Copy out all the records, word for word.

Given entries |
:::

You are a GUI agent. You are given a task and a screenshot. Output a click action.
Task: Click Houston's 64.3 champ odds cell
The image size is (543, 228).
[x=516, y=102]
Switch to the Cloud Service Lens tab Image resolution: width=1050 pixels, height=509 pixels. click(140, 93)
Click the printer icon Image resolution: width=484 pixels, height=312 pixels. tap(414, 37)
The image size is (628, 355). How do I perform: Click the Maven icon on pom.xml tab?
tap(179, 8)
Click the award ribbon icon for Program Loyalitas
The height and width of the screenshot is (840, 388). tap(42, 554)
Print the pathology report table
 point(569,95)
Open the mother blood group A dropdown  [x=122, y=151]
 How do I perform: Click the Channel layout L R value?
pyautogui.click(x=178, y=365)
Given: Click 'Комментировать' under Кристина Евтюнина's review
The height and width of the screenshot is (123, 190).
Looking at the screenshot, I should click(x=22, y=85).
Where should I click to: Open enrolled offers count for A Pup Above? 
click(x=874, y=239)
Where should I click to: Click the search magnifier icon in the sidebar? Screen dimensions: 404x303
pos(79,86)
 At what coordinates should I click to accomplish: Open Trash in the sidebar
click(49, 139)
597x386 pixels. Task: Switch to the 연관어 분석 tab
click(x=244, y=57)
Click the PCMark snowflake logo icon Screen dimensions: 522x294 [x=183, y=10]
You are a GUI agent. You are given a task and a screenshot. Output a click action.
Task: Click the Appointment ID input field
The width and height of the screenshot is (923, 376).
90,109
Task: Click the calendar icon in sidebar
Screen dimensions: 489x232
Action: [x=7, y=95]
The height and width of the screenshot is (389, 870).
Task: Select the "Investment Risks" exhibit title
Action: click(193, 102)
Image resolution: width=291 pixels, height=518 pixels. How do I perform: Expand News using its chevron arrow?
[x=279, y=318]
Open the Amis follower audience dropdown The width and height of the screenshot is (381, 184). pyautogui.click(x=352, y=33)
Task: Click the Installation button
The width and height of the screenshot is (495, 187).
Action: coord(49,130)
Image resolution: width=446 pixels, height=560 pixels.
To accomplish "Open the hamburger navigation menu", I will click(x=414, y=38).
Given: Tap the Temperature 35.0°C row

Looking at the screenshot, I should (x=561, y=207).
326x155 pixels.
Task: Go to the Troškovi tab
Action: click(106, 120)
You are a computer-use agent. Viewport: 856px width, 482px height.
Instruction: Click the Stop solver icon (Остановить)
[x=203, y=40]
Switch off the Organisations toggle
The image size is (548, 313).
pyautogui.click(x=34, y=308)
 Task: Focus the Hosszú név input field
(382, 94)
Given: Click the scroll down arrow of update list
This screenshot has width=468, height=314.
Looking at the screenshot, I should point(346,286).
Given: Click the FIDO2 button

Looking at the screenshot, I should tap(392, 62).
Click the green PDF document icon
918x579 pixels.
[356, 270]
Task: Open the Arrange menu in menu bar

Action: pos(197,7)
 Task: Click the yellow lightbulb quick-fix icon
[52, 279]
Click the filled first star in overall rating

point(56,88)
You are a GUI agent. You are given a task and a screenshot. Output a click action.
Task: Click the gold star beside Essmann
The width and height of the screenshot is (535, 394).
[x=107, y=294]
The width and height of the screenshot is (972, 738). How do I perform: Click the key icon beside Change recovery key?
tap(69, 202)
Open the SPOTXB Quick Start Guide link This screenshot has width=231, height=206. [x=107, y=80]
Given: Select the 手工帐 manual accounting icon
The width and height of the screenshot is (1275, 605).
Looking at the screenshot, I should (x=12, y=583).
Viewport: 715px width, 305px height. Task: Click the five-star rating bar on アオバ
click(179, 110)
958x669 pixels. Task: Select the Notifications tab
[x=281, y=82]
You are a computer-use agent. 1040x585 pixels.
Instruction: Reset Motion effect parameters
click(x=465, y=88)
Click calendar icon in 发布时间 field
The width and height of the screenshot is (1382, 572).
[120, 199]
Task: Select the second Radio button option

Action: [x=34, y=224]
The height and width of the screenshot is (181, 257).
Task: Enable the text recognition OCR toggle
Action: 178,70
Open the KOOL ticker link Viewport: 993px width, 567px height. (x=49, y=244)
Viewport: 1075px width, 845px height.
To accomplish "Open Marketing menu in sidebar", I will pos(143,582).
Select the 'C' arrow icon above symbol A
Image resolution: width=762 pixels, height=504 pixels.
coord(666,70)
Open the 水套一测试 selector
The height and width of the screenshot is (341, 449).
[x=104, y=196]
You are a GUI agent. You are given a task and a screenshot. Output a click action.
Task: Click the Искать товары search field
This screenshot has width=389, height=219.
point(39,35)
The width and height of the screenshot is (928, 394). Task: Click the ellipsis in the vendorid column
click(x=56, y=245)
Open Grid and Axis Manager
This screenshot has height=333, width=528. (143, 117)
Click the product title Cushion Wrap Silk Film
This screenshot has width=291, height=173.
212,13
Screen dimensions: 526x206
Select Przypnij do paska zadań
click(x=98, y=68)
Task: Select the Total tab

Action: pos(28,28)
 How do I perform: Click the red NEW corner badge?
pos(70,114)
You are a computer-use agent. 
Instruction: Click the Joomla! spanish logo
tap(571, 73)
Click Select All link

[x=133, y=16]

:::

Reply |
You are a GUI agent. You are given a task and a screenshot. Output a click action.
Task: Click Houston's 64.3 champ odds cell
The image size is (543, 228).
[x=516, y=102]
Switch to the Cloud Service Lens tab Image resolution: width=1050 pixels, height=509 pixels. click(140, 93)
Click the printer icon Image resolution: width=484 pixels, height=312 pixels. tap(414, 37)
The image size is (628, 355). How do I perform: Click the Maven icon on pom.xml tab?
tap(179, 8)
Click the award ribbon icon for Program Loyalitas
The height and width of the screenshot is (840, 388). tap(42, 554)
Print the pathology report table
 point(569,95)
Open the mother blood group A dropdown  [x=122, y=151]
 How do I perform: Click the Channel layout L R value?
pyautogui.click(x=178, y=365)
Given: Click 'Комментировать' under Кристина Евтюнина's review
The height and width of the screenshot is (123, 190).
Looking at the screenshot, I should click(x=22, y=85).
Where should I click to: Open enrolled offers count for A Pup Above? 
click(x=874, y=239)
Where should I click to: Click the search magnifier icon in the sidebar? Screen dimensions: 404x303
pos(79,86)
 At what coordinates should I click to accomplish: Open Trash in the sidebar
click(49, 139)
597x386 pixels. Task: Switch to the 연관어 분석 tab
click(x=244, y=57)
Click the PCMark snowflake logo icon Screen dimensions: 522x294 [x=183, y=10]
You are a GUI agent. You are given a task and a screenshot. Output a click action.
Task: Click the Appointment ID input field
The width and height of the screenshot is (923, 376).
90,109
Task: Click the calendar icon in sidebar
Screen dimensions: 489x232
Action: [x=7, y=95]
The height and width of the screenshot is (389, 870).
Task: Select the "Investment Risks" exhibit title
Action: click(193, 102)
Image resolution: width=291 pixels, height=518 pixels. How do I perform: Expand News using its chevron arrow?
[x=279, y=318]
Open the Amis follower audience dropdown The width and height of the screenshot is (381, 184). pyautogui.click(x=352, y=33)
Task: Click the Installation button
The width and height of the screenshot is (495, 187).
Action: coord(49,130)
Image resolution: width=446 pixels, height=560 pixels.
To accomplish "Open the hamburger navigation menu", I will click(x=414, y=38).
Given: Tap the Temperature 35.0°C row

Looking at the screenshot, I should (x=561, y=207).
326x155 pixels.
Task: Go to the Troškovi tab
Action: click(106, 120)
You are a computer-use agent. Viewport: 856px width, 482px height.
Instruction: Click the Stop solver icon (Остановить)
[x=203, y=40]
Switch off the Organisations toggle
The image size is (548, 313).
pyautogui.click(x=34, y=308)
 Task: Focus the Hosszú név input field
(382, 94)
Given: Click the scroll down arrow of update list
This screenshot has width=468, height=314.
Looking at the screenshot, I should point(346,286).
Given: Click the FIDO2 button

Looking at the screenshot, I should tap(392, 62).
Click the green PDF document icon
918x579 pixels.
[356, 270]
Task: Open the Arrange menu in menu bar

Action: pos(197,7)
 Task: Click the yellow lightbulb quick-fix icon
[52, 279]
Click the filled first star in overall rating

point(56,88)
You are a GUI agent. You are given a task and a screenshot. Output a click action.
Task: Click the gold star beside Essmann
The width and height of the screenshot is (535, 394).
[x=107, y=294]
The width and height of the screenshot is (972, 738). How do I perform: Click the key icon beside Change recovery key?
tap(69, 202)
Open the SPOTXB Quick Start Guide link This screenshot has width=231, height=206. [x=107, y=80]
Given: Select the 手工帐 manual accounting icon
The width and height of the screenshot is (1275, 605).
Looking at the screenshot, I should (x=12, y=583).
Viewport: 715px width, 305px height. Task: Click the five-star rating bar on アオバ
click(179, 110)
958x669 pixels. Task: Select the Notifications tab
[x=281, y=82]
You are a computer-use agent. 1040x585 pixels.
Instruction: Reset Motion effect parameters
click(x=465, y=88)
Click calendar icon in 发布时间 field
The width and height of the screenshot is (1382, 572).
[120, 199]
Task: Select the second Radio button option

Action: [x=34, y=224]
The height and width of the screenshot is (181, 257).
Task: Enable the text recognition OCR toggle
Action: 178,70
Open the KOOL ticker link Viewport: 993px width, 567px height. (x=49, y=244)
Viewport: 1075px width, 845px height.
To accomplish "Open Marketing menu in sidebar", I will pos(143,582).
Select the 'C' arrow icon above symbol A
Image resolution: width=762 pixels, height=504 pixels.
coord(666,70)
Open the 水套一测试 selector
The height and width of the screenshot is (341, 449).
[x=104, y=196]
You are a GUI agent. You are given a task and a screenshot. Output a click action.
Task: Click the Искать товары search field
This screenshot has width=389, height=219.
point(39,35)
The width and height of the screenshot is (928, 394). Task: Click the ellipsis in the vendorid column
click(x=56, y=245)
Open Grid and Axis Manager
This screenshot has height=333, width=528. (143, 117)
Click the product title Cushion Wrap Silk Film
This screenshot has width=291, height=173.
212,13
Screen dimensions: 526x206
Select Przypnij do paska zadań
click(x=98, y=68)
Task: Select the Total tab

Action: pos(28,28)
 How do I perform: Click the red NEW corner badge?
pos(70,114)
You are a computer-use agent. 
Instruction: Click the Joomla! spanish logo
tap(571, 73)
Click Select All link

[x=133, y=16]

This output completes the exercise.